RealTime IT News

Sprint Falls Back on PCS Side of the Business

With the long distance business still retrenching from the fixed wireless space, Sprint on Tuesday announced that its wireless business anticipates good results for 2002 with revenue projections showing an increase of more than 30 percent to approximately $13 billion and positive cash flow in a range of $3.0 to $3.1 billion.

"Our 3G rollout will extend our advantage within that industry," Sprint President Charles Levine told investors gathered at an annual meeting held in its headquarters in Overland Park, Kansas.

This year, revenues are expected to grow more than 50 percent to approximately $9.7 to $9.8 billion. In the fourth quarter revenues are expected to be $2.7 to $2.8 billion which would be more than 40 percent above the year-ago period. Revenue growth is expected to continue to be driven by strong gains in the customer base and strong average customer revenue. Monthly average revenue per customer is targeted to continue to be at the $60 plus level in 2002.

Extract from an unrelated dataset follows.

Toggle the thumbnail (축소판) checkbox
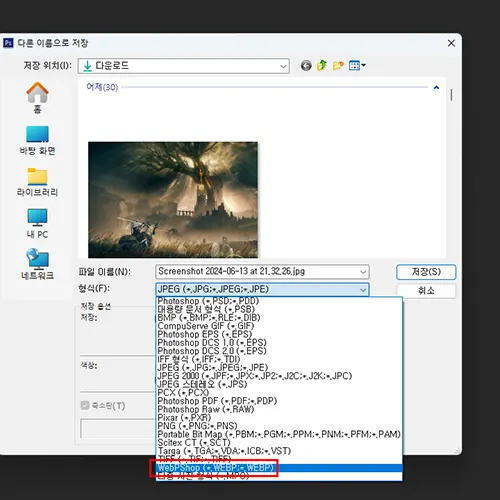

Full year 2001 EBITDA is expected to be around $1.6 billion. In 2000 EBITDA was approximately break-even. Growth in EBITDA in the coming year is expected to be driven by a growing customer base. PCS Group also has set a goal of achieving a 10 percent reduction in the average monthly cash cost to support a customer for 2002.

"I truly believe that the best is yet to come for the PCS Group," said William T. Esrey, Sprint's chairman and chief executive officer. "Our PCS operation has been the fastest-growing wireless carrier for more than three years. We have aggressive, but we believe attainable, growth and profitability objectives in 2002."

While Sprint cautioned that fourth quarter wireless industry results are traditionally highly dependent on consumer buying patterns during the holiday season, the upbeat remarks nonetheless were a stark contrast to Sprint's Oct. 17 announcement to exit its fixed wireless Multichannel Multipoint Distribution Services (MMDS) service known as the Integrated On-Demand Network (ION) in an effort to reduce operating costs to business units in its FON Group tracking stock. Sprint said it would have to lay off about 6,000 employees and 1,500 contractor positions as a result of the termination of ION.

Still, Sprint said it remains committed to wireless data services despite the failures of its MMDS venture. "Data services will be an increasingly important component of the wireless industry and our network was built with data services in mind. While we are in the very early stages of building this customer base, our PCS operation already has more than two million wireless data users. We expect this growth will accelerate as we move to higher data speeds with the introduction of third-generation wireless technology in 2002," Esrey said in his prepared remarks.

Meanwhile, the company continues to rely upon its FON business. Today, the company announced that online auction pioneer eBay signed an agreement with Sprint to use its Sprint E|Solutions Internet Center services to expand eBay's Web hosting facilities. The move allows eBay to have a back-up system geographically located outside the San Francisco Bay Area, ensuring continued site availability and improved disaster recovery.

Separately, Sprint also announced it has signed a multi-year contract with Metromedia Fiber Network to lease metropolitan area fiber in in Boston, Chicago, Dallas, Houston, Los Angeles, Newark, New York, Philadelphia, Seattle and Washington, D.C. While Sprint will initially use MFN's metropolitan fiber-optic infrastructure in these 10 major cities, the company will have the opportunity to expand into other markets by leasing dark fiber from MFN under terms in this agreement. Sprint expects to begin using MFN networks in initial markets in the second quarter of 2002 and in all 10 cities by the end of 2002.